The 5G data flow diagram for the 5G-enabled WAM service supported by Demo 2 is illustrated in Figure 8. The left side shows the telco infrastructure starting from the PMUs installed in both Blagoevgrad (BG) and Thessaloniki (GR) substations operated, correspondingly, by ESO and IPTO. The PMU in Blagoevgrad substation transmits measurement packs via 5G CPE (Customer Premises Equipment) through the 5G Non-standalone Network of the Bulgarian telco operator ²² to the edge cloud-based vPDC for further processing. At the same time, the PMU in Thessaloniki transfers its measurement packs using the 5G Non Standalone Network of the Greek telco operator. Incoming data from both PMUs are read, synchronized and validated by the edge cloud based vPDC with a waiting time of 40 ms, which then forwards it to the Advisory service whose main function is to provide early warning and suggestions to the TSOs for system security optimisations to improve prevention of critical grid conditions, such as power swings or frequency deviations, that could affect the interconnected power systems.
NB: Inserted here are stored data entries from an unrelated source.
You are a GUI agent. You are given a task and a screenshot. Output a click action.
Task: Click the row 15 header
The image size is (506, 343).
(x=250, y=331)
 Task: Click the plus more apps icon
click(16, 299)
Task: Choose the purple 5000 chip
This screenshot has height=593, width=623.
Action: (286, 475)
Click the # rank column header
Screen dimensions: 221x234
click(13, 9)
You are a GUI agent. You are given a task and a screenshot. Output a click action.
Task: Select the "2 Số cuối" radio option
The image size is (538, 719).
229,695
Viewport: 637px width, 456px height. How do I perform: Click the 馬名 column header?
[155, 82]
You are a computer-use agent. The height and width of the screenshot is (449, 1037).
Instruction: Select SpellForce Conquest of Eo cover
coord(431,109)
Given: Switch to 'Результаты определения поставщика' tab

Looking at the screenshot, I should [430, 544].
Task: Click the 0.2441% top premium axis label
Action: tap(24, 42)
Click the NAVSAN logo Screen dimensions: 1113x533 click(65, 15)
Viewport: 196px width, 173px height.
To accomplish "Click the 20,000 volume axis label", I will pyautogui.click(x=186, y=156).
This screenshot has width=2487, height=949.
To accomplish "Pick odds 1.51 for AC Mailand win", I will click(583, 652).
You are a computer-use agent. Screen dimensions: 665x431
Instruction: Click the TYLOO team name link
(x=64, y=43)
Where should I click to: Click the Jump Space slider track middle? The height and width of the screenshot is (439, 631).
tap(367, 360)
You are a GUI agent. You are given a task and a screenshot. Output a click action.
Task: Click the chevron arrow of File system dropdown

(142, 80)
The WAM service supports various PMU status indicators and visualization functions, including a map showing current location of the PMUs; firmware name, address, model, serial number, and version; rated system frequency and actual measured value (frames per second); current and voltage phasor graph with hard real time updates; voltage magnitude and angular difference based on historical data for both monitored substations. Figure 9 shows the Graphical User Interface of a PMU used in Demo 2.

Figure 9. Graphical User Interface (GUI) of grid operator’s PMU with graphs and phasor diagrams.

The WAM NetApp display ( Figure 10) illustrates run-time measurements of critical parameters that the grid operator uses as part of Demo 2. The instance shown includes four RT measurement channels: voltage, current, phase angle, and frequency. Derivative products such as P (MW) and Q (MVar) and $\frac{df}{dt}$ may also be displayed.

Figure 10. Wide Area Monitoring (WAM) service display of RT voltage, current and angle measurements.

The PMU supports sampling rate of 50 to 60 times per second and includes positive, negative, and zero sequences of voltage (U) and current (I) plus frequency (f), active (P) and reactive (Q) power. It collects this data from the energy infrastructure using measurement inputs ( e.g., from current and voltage transformers and other sensors). Next, all RT PMU measurement data arrives at the WAM and vPDC Services in Vivacom Cloud. Then, upon validation and synchronization, it goes to the RSC-run Advisory Service NetApp for final processing and advisory to the grid operator depending on the type of abnormality found, if any. A non-exhaustive list of advisory services may include, inter alia, suggestions to suppress RoCoF deviation, voltage/current phasor abnormalities or power swings, recommendations for activation of Frequency Containment Reserves (FCRs), etc.

Results

Demo 1 Performance

Displays of the Demo 1 NetApp (VNF1 and VNF2) supporting real-time measurements of environmental, electrical and technical variables of the tested wind turbine are shown in Figure 11.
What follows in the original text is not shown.